Tuesday, May 2, 2017

Something just for me

      A couple of years ago, when the boys were still babies and I was finding my footing as a new stay at home mama with three little ones under three, I really began to feel like I needed to make sure I was taking care of myself.  I would go through the whole day only eating junk and was lucky if I could get in the shower before my husband got home.  One day I made myself a nice fancy lunch of sautéed shrimp and quinoa with some veggies on the side and everything changed.  I realized I could do things for myself and it was okay to feel like human.  It was also okay for me to admit that sometimes I just need to be alone.  In those early days I felt this false responsibility of having to be with my children constantly; when the truth was it was better for me and them if I had a break.

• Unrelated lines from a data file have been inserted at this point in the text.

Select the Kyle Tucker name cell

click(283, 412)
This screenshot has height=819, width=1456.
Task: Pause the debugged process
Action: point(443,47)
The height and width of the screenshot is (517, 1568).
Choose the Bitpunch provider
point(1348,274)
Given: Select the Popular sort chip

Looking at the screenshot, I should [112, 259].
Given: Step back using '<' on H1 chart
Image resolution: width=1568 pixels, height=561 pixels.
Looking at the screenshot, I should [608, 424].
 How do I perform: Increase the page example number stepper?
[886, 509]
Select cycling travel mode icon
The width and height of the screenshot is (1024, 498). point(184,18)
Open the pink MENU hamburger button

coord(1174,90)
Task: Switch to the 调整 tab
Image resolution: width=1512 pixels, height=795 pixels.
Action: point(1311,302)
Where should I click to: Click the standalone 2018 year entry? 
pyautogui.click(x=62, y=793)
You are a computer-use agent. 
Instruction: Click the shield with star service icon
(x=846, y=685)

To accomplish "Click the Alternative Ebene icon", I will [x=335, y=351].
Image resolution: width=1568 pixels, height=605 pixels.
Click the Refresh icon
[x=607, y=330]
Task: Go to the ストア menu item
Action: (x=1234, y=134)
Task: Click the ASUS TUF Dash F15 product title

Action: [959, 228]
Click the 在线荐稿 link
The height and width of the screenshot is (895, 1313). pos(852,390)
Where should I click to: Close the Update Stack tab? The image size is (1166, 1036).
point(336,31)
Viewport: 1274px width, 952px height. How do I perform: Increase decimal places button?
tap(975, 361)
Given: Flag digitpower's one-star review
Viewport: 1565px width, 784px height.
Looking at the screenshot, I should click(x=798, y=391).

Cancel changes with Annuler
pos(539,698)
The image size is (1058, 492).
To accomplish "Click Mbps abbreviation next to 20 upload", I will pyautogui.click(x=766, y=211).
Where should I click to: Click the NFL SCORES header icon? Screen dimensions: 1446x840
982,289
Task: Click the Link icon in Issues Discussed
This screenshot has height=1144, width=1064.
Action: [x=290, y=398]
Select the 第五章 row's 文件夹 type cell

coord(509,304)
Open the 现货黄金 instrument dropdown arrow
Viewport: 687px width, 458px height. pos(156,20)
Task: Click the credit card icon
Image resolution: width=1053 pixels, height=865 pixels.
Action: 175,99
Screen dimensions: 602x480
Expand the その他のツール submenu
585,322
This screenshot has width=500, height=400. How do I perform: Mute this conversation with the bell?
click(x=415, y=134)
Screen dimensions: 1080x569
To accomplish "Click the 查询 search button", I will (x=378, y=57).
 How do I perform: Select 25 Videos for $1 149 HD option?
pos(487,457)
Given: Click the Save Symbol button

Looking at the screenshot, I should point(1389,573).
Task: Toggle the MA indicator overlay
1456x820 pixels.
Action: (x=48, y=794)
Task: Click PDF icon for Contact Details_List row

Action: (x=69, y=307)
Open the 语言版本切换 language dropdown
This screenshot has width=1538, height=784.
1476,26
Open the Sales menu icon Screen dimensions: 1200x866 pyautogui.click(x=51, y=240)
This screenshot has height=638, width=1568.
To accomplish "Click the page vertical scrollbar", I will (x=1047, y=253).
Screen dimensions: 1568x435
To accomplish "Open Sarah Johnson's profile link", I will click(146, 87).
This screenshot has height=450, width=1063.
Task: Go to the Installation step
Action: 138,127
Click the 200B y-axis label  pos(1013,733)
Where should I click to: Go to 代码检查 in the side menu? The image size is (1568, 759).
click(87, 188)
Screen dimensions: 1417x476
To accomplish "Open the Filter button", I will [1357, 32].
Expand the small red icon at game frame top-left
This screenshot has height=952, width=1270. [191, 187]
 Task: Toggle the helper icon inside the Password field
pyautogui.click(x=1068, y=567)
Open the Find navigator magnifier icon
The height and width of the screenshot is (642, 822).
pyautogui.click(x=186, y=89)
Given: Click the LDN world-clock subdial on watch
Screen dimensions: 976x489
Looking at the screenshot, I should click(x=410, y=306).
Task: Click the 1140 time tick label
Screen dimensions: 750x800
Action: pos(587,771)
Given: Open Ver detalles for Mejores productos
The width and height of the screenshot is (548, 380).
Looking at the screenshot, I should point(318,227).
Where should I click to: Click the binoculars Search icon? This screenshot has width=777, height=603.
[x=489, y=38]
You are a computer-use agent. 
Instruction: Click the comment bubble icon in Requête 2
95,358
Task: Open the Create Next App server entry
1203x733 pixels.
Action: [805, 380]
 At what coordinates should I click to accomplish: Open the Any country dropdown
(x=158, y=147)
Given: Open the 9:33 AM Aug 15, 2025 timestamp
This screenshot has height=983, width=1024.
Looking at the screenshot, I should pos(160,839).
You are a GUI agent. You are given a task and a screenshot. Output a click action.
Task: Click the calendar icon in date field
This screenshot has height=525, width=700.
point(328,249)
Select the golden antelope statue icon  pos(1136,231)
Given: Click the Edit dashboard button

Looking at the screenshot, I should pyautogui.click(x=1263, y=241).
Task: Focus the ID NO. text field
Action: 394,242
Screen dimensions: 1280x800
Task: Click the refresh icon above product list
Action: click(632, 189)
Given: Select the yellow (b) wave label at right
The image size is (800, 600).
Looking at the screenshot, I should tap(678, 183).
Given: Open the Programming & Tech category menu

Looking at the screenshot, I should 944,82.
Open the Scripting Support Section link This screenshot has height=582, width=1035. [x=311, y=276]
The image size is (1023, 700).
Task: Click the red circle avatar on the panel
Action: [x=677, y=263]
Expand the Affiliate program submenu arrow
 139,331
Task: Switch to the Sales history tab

     Today, one of the things I do to have some alone time and recharge is go to the gym at least four days a week (wish I would have started this one sooner haha).  I love the time of being alone with music playing through my headphones while I silently talk to God and He responds to me.  I love feeling better about myself and having more energy and I love the example that I am setting for my children but for my daughter in particular.  Brooklynne loves people and has the biggest heart but her sweet personality is like mine and sometimes we just need quiet where our thoughts can roam freely without distraction.  I spent a chunk of my life feeling ashamed of this quality in myself.  I would feel guilty if I didn't go to every playdate or invite someone from church over to dinner.  There is a balance to it; and I find when I have time to be alone then I am so much more open to the times to develop relationships with others.
       I am always curious to know what others do for themselves or if they prefer the larger groups to recharge.  Let me know what you think!